The Tenor Of The Environmental Debate Is Bound To Change By The World Conservation Union's Endorsement Of High-Yield Farming

June 8, 2001
by Dennis T. Avery

CHURCHVILLE, Va.--The World Conservation Union and Future Harvest (representing Third World agricultural researchers) have just issued a path-breaking wildlife conservation report declaring that high-yield "ecoagriculture" must be a major part of the world's efforts to save wildlife.

The World Conservation Union, a major international conservation group headquartered in Switzerland, is breaking step with such organizations as Greenpeace and the Sierra Club.

That's probably because the World Conservation Union includes some 10,000 conservation experts and scientists in its membership, along with Third World government agencies and non-government organizations working in places where, before their eyes, wild species and wildlife habitat are being lost to low-yield farming.

Greenpeace and the Sierra Club have a history of endorsing only low-yield organic farming, especially in the Third World, without much regard for how human inhabitants will be fed. Such organizations essentially represent urban elites in North America and Europe--regions that produce agricultural surpluses.

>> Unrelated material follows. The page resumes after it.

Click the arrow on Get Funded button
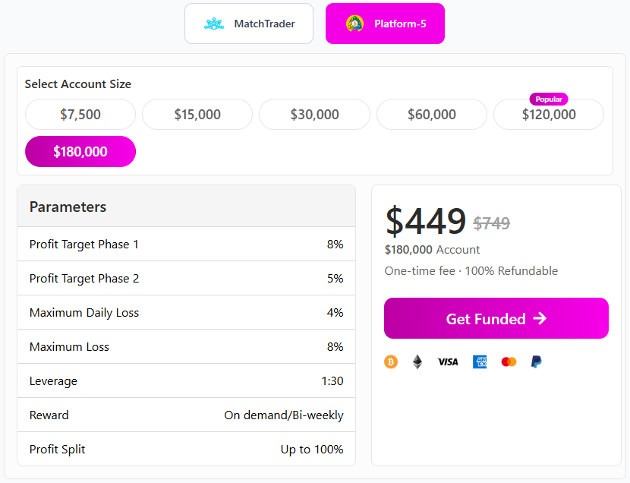Screen dimensions: 630x483 point(540,319)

The joint report from the World Conservation Union and Future Harvest recommends ecoagriculture, with higher yields to save more room for wildlife. They also want better conservation use of non-cultivated farmland such as stream banks, irrigation canals, lanes and roadsides, uncultivated strips within fields, windbreaks, hedgerows, marginal acres, woodlots, industrial plantations and special sites conserved for cultural or religious reasons.

The groups believe farmers will be more willing to encourage wildlife habitat in such spaces if new technologies and farming systems raise the yields on their best soils--so they gain in total production and crop value.

In the wet, windy mountains of northeast Costa Rica, dairy calves died of wind chill and parakeets stole the coffee berries from the farmers' trees. In 1989, the Conservation League of Monteverde worked with farmers in 19 communities to create 150 hectares of windbreaks.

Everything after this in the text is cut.